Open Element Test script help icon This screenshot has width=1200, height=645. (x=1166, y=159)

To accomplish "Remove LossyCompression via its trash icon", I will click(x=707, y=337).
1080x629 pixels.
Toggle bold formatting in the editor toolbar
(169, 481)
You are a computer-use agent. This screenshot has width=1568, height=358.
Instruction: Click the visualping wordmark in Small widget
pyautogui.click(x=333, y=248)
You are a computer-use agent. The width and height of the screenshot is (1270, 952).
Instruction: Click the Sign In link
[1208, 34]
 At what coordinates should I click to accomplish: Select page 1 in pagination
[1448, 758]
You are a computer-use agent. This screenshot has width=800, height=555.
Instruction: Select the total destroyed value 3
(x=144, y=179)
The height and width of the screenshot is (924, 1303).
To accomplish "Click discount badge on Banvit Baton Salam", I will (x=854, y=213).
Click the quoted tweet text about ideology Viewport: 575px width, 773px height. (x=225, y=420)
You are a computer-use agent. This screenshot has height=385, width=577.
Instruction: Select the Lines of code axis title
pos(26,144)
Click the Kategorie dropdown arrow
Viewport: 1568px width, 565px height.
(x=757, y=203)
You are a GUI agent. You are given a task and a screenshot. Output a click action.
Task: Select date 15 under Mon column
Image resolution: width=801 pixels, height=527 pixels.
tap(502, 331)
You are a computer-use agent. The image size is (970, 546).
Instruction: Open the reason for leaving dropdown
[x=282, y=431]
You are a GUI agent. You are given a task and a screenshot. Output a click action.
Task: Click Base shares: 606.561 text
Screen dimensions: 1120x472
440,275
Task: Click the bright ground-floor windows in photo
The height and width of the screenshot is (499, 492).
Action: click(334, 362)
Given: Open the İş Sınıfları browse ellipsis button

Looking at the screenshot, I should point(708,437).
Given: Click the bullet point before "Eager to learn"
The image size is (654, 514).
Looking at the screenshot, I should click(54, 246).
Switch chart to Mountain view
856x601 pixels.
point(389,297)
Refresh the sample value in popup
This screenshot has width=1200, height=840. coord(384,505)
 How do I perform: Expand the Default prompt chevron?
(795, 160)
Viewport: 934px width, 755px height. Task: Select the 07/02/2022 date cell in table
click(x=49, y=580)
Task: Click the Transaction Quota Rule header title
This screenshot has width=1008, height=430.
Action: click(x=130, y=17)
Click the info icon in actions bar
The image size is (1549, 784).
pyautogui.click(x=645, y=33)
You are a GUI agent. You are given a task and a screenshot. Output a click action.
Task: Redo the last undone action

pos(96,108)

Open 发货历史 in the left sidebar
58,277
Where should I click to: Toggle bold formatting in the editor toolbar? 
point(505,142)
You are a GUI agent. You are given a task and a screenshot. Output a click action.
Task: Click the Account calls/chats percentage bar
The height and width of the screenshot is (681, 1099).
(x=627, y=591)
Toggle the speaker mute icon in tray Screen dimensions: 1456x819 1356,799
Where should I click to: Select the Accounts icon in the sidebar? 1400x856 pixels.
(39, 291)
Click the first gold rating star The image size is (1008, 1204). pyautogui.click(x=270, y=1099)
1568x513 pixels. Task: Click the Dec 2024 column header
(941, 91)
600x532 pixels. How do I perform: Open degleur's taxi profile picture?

» ZIEL: Gib die Zeilen oben noch einmal wieder, tausche dabei „Instruction“ gegen „Command“ und lass alles andere genau so stehen.

» DEINE ANTWORT:
Open Element Test script help icon This screenshot has width=1200, height=645. (x=1166, y=159)

To accomplish "Remove LossyCompression via its trash icon", I will click(x=707, y=337).
1080x629 pixels.
Toggle bold formatting in the editor toolbar
(169, 481)
You are a computer-use agent. This screenshot has width=1568, height=358.
Command: Click the visualping wordmark in Small widget
pyautogui.click(x=333, y=248)
You are a computer-use agent. The width and height of the screenshot is (1270, 952).
Command: Click the Sign In link
[1208, 34]
 At what coordinates should I click to accomplish: Select page 1 in pagination
[1448, 758]
You are a computer-use agent. This screenshot has width=800, height=555.
Command: Select the total destroyed value 3
(x=144, y=179)
The height and width of the screenshot is (924, 1303).
To accomplish "Click discount badge on Banvit Baton Salam", I will (x=854, y=213).
Click the quoted tweet text about ideology Viewport: 575px width, 773px height. (x=225, y=420)
You are a computer-use agent. This screenshot has height=385, width=577.
Command: Select the Lines of code axis title
pos(26,144)
Click the Kategorie dropdown arrow
Viewport: 1568px width, 565px height.
(x=757, y=203)
You are a GUI agent. You are given a task and a screenshot. Output a click action.
Task: Select date 15 under Mon column
Image resolution: width=801 pixels, height=527 pixels.
tap(502, 331)
You are a computer-use agent. The image size is (970, 546).
Command: Open the reason for leaving dropdown
[x=282, y=431]
You are a GUI agent. You are given a task and a screenshot. Output a click action.
Task: Click Base shares: 606.561 text
Screen dimensions: 1120x472
440,275
Task: Click the bright ground-floor windows in photo
The height and width of the screenshot is (499, 492).
Action: click(334, 362)
Given: Open the İş Sınıfları browse ellipsis button

Looking at the screenshot, I should point(708,437).
Given: Click the bullet point before "Eager to learn"
The image size is (654, 514).
Looking at the screenshot, I should click(54, 246).
Switch chart to Mountain view
856x601 pixels.
point(389,297)
Refresh the sample value in popup
This screenshot has width=1200, height=840. coord(384,505)
 How do I perform: Expand the Default prompt chevron?
(795, 160)
Viewport: 934px width, 755px height. Task: Select the 07/02/2022 date cell in table
click(x=49, y=580)
Task: Click the Transaction Quota Rule header title
This screenshot has width=1008, height=430.
Action: click(x=130, y=17)
Click the info icon in actions bar
The image size is (1549, 784).
pyautogui.click(x=645, y=33)
You are a GUI agent. You are given a task and a screenshot. Output a click action.
Task: Redo the last undone action

pos(96,108)

Open 发货历史 in the left sidebar
58,277
Where should I click to: Toggle bold formatting in the editor toolbar? 
point(505,142)
You are a GUI agent. You are given a task and a screenshot. Output a click action.
Task: Click the Account calls/chats percentage bar
The height and width of the screenshot is (681, 1099).
(x=627, y=591)
Toggle the speaker mute icon in tray Screen dimensions: 1456x819 1356,799
Where should I click to: Select the Accounts icon in the sidebar? 1400x856 pixels.
(39, 291)
Click the first gold rating star The image size is (1008, 1204). pyautogui.click(x=270, y=1099)
1568x513 pixels. Task: Click the Dec 2024 column header
(941, 91)
600x532 pixels. How do I perform: Open degleur's taxi profile picture?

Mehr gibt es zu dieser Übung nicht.